The word "column" marks the lines to copy; find all of them in the entries below.

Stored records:
++++++++

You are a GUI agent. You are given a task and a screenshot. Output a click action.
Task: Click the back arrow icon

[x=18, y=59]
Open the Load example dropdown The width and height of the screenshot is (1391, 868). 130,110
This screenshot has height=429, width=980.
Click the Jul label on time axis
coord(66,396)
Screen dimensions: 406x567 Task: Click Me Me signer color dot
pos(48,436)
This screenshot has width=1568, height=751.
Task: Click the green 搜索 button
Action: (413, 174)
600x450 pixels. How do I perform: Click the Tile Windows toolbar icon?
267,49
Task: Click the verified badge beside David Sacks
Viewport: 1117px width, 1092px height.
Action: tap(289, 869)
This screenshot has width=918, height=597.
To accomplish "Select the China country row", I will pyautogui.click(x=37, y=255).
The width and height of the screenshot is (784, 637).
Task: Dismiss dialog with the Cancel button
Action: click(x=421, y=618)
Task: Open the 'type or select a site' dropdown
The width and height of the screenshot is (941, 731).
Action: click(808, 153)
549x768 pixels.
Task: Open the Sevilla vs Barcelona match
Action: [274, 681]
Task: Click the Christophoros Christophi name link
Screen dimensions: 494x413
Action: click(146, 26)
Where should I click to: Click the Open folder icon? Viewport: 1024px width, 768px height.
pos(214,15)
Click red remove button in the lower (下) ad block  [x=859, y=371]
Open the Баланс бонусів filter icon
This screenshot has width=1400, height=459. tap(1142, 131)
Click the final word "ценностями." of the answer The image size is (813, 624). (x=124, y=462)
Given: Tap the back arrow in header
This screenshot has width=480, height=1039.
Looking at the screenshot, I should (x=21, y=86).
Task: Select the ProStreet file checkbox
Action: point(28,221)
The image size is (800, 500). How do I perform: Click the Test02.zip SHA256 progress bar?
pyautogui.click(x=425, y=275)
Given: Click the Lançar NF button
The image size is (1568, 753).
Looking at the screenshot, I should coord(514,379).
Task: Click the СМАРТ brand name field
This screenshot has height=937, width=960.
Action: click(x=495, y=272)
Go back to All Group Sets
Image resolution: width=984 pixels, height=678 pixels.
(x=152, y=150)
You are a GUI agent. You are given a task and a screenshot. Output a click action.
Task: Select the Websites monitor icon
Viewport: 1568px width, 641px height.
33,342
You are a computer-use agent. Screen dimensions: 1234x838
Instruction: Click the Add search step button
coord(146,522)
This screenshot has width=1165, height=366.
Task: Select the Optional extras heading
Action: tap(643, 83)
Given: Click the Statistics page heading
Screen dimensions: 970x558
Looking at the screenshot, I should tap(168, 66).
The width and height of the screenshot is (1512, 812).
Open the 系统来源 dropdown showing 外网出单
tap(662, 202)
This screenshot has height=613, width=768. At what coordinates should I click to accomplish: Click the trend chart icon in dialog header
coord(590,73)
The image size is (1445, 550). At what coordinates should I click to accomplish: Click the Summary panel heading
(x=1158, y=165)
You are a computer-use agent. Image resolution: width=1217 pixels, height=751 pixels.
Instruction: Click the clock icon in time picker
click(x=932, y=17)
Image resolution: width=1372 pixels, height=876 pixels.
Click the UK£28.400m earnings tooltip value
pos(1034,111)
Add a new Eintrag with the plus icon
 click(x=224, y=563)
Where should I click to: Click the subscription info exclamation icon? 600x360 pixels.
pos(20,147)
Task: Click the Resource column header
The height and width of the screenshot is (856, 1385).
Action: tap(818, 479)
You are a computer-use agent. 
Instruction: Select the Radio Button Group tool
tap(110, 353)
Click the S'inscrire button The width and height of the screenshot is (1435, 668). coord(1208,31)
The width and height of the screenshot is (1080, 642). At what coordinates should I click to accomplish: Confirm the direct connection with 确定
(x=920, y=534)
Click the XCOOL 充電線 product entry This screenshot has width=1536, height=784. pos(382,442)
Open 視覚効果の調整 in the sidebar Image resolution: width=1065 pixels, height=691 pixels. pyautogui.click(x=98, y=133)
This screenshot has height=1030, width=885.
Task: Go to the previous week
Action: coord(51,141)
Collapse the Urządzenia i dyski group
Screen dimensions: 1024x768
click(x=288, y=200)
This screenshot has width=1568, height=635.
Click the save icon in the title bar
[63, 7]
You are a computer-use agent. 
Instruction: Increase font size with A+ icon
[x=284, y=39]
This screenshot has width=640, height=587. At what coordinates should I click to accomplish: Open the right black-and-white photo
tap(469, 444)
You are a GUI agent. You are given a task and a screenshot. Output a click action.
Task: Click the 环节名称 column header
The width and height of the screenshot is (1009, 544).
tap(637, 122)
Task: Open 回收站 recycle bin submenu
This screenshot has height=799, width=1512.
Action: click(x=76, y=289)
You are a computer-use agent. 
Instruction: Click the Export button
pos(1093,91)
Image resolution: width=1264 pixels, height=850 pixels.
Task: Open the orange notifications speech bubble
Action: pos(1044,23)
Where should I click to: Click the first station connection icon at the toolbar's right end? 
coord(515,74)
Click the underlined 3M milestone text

++++++++

◆ TASK SOLUTION:
Task: Click the Resource column header
Task: Click the 环节名称 column header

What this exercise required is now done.